Lawmakers to discuss funding for housing, long-term care
HONOLULU – Facing down a projection that Hawaii will need an additional 60,000 housing units to meet long-term demand over the next five years, state lawmakers plan to chip away at deciding how much money they’re willing to spend to solve the problem.
The legislative committees that make decisions about money will take up a slew of bills related to housing development, public housing repairs, rental assistance and low-income tax credits today.
Sen. Jill Tokuda, chairwoman of the Senate Ways and Means Committee, wants the state to set a goal of developing at least 22,500 affordable rental housing units over the next 10 years. Her bill, SB2561, is up for a decision by her committee today.
Households with low incomes are especially in need of affordable housing, and nearly 95 percent of rental unit tenants have a household income of less than 140 percent of the median state income, or $80,948 for an individual, according to the bill.
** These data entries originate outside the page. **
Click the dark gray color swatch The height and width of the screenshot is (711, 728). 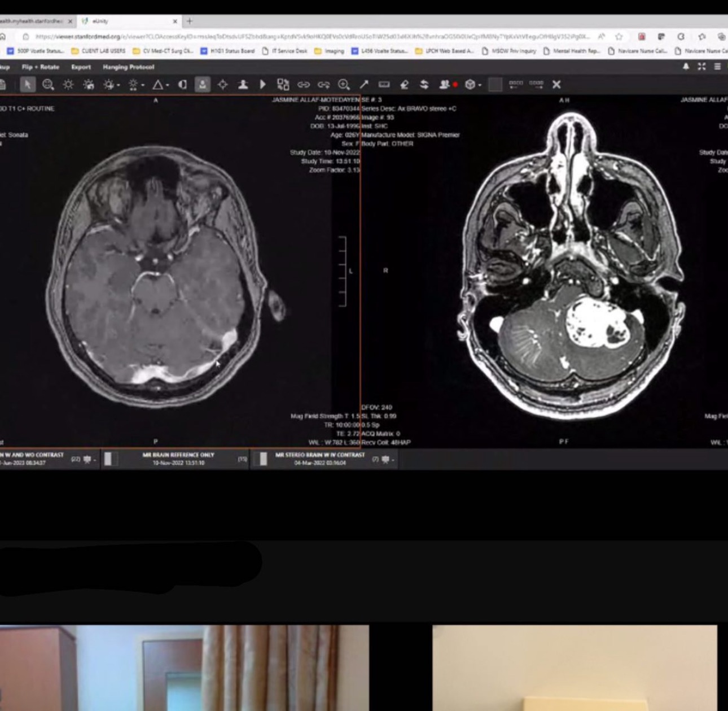click(x=495, y=85)
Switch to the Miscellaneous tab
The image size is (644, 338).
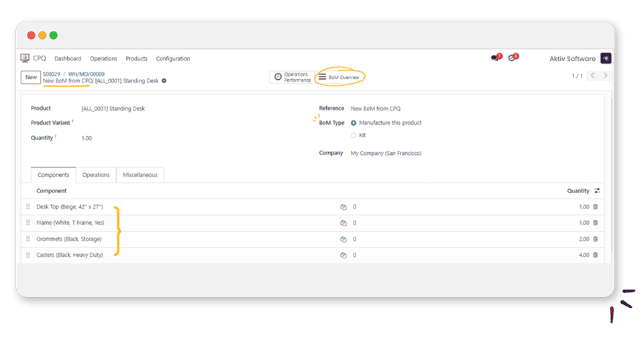140,175

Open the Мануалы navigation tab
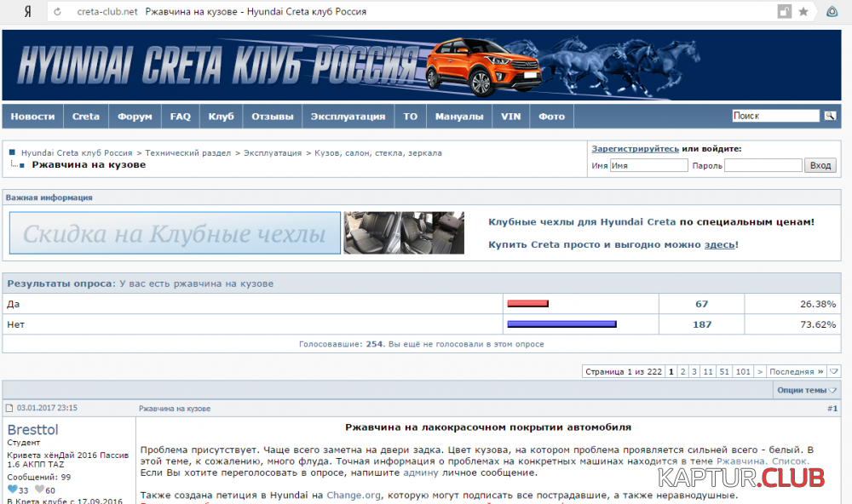(458, 117)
About 4,500 affordable rental units were delivered statewide with government assistance from 2004 to 2013, but it’s not enough, supporters say.
Another bill in the committee could potentially make low-income housing tax credits more attractive to investors.
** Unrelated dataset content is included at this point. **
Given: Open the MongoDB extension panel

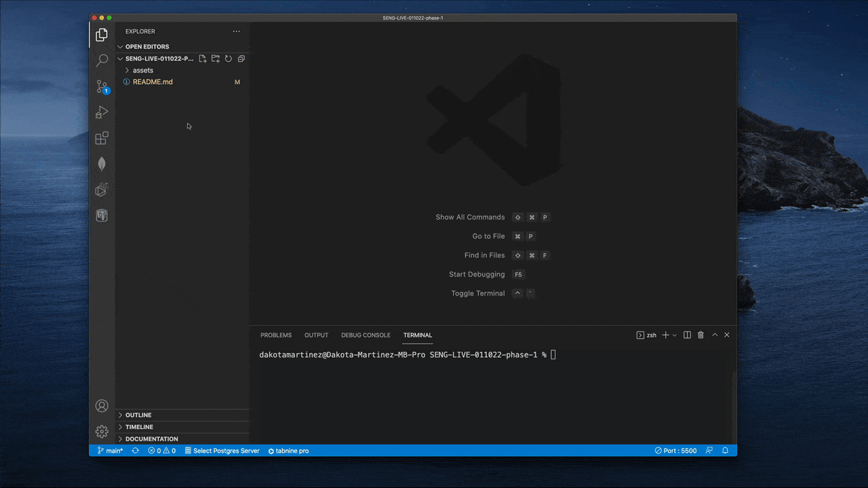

Here are some additional bills lawmakers will consider this week:
A bill to bar employers from discriminating against employees by paying lower wages for the same work to members of the opposite sex will be heard by the Senate Ways and Means Committee on Tuesday.
A proposal to create an independent review board to investigate incidents of officer-involved death or serious injuries will be heard in the Senate Ways and Means Committee today.
A bill to create a state tax to fund long-term care is up for a decision in the same committee today.